Tano Festa
b. 1938, Rome, Italy
d. 1998, Rome, Italy

Bicromia del Cielo (Two-Toned Sky)

1965

Oil and varnish on canvas
117 x 89 cm (46 1/8 x 35 1/8 in.)
Archivio Tano Festa

Provenance
Daniela Severi - Solari, Lugano, CH;
Private collection, Milan.
Literature
F. Soligo, Tano Festa. Catalogo generale, Edizioni di Canale Arte, Tomo I, Turin, 1997.
Description
Tano Festa was born in Rome in 1938. Brother of artist Francesco Lo Savio, he attended the Art Institute of Rome and graduated in photography in 1957, following the example of Cy Twombly and also investigating gestural and informal painting. His first public exposure took place in 1959 with Franco Angeli and Giuseppe Uncini, in a group exhibition at the gallery La Salita in Rome, where he would also hold his first solo exhibition in 1961.

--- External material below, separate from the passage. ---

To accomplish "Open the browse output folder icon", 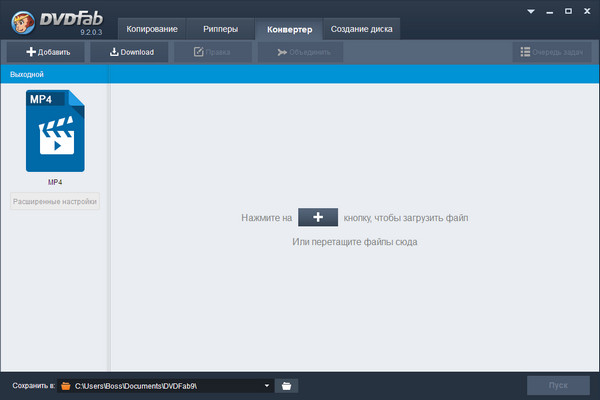I will 286,385.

A central figure of the Roman Pop Art movement, he welcomed the formal rigor of the Neo-Dada approach, offering monochrome and isolated readymades. Amongst his masterpieces are the blinds, mirrors and windows that become the main support of his activity as a painter.
From 1963 he also began studying the major Italian masters; focusing on the Renaissance, especially Michelangelo's Sistine and Medici Chapels, interpreting them for the first time as advertising images. In 1965 he was invited to take part in the Quadrennial of Rome and then, after a difficult period of lack of creativity, he was invited to the Venice Biennale in 1980. During his last years, living in the outskirts of Rome, he gave birth to 'the light of Egypt', geometrical-conceptual works. In 1984 he appears on the television series "Artists in the Mirror" directed by Mario Carbone.

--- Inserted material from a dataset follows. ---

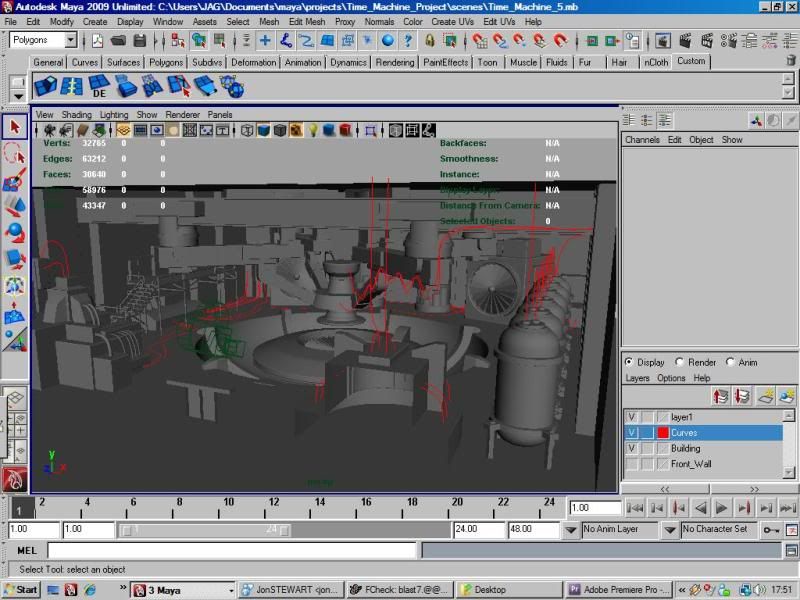Viewport: 800px width, 600px height.
Task: Click the red color swatch of Curves layer
Action: tap(662, 433)
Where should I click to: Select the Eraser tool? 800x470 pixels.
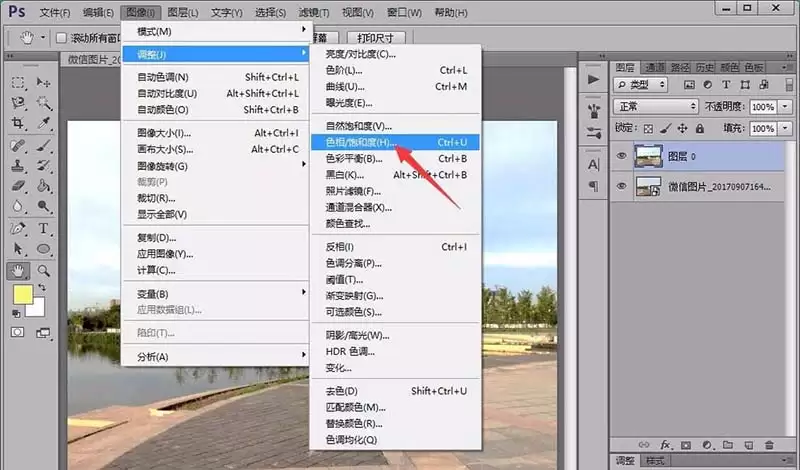tap(18, 186)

His first artistic production concentrated on the geometric monochrome and the re-elaboration of the objects. His shutters, doors, windows, wardrobes and mirrors weren’t found objects but objects that were carefully reconstructed, veiled with colour and therefore deprived of their most obvious sense – they lived in a new poetic art space, which was no longer the space of daily life. Festa, a painter who defined himself “popular” rather than “pop”, reversed the American concept of the New York School: (…) we live in a country where, instead of consuming canned foods, we consume the image of the Mona Lisa on chocolates. (From the exhibition catalogue of the La Salita gallery, 1967).

During his stay in New York, Festa worked on his Skies series, which he finished in Italy and displayed in 1966 at Schwarz gallery. In these works the sky became the protagonist and a series of squares and frames created different dimensions, giving the illusion of more paintings and backgrounds on the same canvas – almost contructivistic compositions, which combined unconscious memories with the present.